- _WORK TO BE COMPLETED_:
Print nothing but the lines below starting at the line that holds "Switch to details" and ending at the line that holds "Viewport: 1520px width, 521px height.", including both, each exactly as written.

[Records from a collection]
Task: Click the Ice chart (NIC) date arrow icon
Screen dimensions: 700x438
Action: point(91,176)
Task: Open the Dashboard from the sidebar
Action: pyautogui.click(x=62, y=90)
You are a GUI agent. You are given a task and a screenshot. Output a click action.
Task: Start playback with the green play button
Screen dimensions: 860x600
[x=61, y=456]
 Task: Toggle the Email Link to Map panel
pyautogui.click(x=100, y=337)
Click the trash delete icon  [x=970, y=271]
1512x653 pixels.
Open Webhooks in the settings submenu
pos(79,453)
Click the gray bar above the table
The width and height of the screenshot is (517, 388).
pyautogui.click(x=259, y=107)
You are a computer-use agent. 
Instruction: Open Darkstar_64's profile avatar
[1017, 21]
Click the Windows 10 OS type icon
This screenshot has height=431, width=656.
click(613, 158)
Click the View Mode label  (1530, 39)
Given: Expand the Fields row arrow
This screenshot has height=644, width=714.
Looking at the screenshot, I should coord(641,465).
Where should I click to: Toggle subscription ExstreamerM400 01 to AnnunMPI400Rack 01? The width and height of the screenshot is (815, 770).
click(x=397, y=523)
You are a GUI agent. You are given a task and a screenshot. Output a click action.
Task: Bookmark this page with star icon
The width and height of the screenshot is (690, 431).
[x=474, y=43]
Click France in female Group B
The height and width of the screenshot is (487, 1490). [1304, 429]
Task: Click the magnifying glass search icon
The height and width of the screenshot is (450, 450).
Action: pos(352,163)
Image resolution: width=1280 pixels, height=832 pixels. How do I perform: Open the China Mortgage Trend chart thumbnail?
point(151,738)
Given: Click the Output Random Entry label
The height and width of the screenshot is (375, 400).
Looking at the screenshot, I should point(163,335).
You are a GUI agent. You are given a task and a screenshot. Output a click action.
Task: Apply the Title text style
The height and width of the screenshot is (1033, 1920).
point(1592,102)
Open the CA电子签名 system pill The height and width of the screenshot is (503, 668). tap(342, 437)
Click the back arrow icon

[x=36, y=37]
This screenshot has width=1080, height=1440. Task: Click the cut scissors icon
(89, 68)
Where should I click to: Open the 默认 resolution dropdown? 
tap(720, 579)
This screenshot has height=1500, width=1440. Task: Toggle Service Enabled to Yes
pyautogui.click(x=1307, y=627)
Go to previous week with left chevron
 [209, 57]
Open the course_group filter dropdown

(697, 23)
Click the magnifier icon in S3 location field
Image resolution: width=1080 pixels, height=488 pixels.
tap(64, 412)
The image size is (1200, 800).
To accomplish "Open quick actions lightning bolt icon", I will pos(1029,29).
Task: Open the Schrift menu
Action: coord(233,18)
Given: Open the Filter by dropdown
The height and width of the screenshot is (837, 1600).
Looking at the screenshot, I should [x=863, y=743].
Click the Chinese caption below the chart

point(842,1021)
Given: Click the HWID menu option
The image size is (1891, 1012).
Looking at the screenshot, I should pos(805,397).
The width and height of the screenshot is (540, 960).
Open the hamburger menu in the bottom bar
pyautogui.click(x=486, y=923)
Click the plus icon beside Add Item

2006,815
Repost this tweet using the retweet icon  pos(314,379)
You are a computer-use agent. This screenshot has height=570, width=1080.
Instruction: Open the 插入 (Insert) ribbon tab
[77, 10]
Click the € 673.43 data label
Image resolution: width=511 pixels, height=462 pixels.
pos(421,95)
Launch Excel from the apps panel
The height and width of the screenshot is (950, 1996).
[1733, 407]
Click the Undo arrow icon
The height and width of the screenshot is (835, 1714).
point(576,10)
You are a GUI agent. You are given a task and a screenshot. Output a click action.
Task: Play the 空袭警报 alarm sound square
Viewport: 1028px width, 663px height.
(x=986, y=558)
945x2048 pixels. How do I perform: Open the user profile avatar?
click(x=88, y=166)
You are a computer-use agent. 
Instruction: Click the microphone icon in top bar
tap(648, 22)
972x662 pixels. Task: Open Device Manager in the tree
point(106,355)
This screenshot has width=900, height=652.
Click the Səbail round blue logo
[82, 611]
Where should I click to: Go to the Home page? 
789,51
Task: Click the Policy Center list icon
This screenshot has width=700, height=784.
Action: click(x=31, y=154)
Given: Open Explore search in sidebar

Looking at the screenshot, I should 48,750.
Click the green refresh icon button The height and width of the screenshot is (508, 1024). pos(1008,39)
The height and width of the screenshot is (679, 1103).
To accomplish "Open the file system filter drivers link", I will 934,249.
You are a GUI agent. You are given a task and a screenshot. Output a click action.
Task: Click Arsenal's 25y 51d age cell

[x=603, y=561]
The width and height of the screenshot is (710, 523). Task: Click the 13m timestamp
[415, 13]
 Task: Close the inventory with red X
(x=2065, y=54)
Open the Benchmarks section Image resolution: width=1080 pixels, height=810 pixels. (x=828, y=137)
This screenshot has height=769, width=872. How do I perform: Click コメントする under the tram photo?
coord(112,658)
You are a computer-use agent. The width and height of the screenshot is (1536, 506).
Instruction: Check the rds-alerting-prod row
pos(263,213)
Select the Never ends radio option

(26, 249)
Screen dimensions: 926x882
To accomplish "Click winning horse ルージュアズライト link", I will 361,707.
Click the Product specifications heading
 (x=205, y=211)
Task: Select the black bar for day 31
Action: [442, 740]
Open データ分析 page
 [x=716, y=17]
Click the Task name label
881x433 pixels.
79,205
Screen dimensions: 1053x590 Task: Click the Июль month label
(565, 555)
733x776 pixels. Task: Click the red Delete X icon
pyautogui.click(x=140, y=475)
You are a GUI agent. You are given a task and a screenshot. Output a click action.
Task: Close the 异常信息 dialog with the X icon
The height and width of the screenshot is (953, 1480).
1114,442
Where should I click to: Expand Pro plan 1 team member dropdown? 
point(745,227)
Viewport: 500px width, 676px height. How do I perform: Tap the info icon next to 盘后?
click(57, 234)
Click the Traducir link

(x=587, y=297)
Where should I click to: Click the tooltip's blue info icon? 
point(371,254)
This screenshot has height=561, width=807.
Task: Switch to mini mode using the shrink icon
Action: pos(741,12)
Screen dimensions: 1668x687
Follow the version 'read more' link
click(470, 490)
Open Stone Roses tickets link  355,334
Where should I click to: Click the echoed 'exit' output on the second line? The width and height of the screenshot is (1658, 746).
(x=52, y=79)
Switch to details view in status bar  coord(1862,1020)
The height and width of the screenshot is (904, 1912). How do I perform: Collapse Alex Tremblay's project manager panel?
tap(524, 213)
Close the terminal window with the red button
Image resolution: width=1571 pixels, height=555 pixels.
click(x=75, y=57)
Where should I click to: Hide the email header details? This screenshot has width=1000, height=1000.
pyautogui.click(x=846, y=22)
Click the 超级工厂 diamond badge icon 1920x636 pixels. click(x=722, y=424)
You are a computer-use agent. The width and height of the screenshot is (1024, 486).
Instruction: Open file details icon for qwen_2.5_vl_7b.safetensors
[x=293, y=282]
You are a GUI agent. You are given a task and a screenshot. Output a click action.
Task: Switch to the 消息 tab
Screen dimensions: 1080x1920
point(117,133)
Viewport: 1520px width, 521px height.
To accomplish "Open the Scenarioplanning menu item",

- _RESPONSE TO THE EXERCISE_:
Switch to details view in status bar  coord(1862,1020)
The height and width of the screenshot is (904, 1912). How do I perform: Collapse Alex Tremblay's project manager panel?
tap(524, 213)
Close the terminal window with the red button
Image resolution: width=1571 pixels, height=555 pixels.
click(x=75, y=57)
Where should I click to: Hide the email header details? This screenshot has width=1000, height=1000.
pyautogui.click(x=846, y=22)
Click the 超级工厂 diamond badge icon 1920x636 pixels. click(x=722, y=424)
You are a computer-use agent. The width and height of the screenshot is (1024, 486).
Instruction: Open file details icon for qwen_2.5_vl_7b.safetensors
[x=293, y=282]
You are a GUI agent. You are given a task and a screenshot. Output a click action.
Task: Switch to the 消息 tab
Screen dimensions: 1080x1920
point(117,133)
Viewport: 1520px width, 521px height.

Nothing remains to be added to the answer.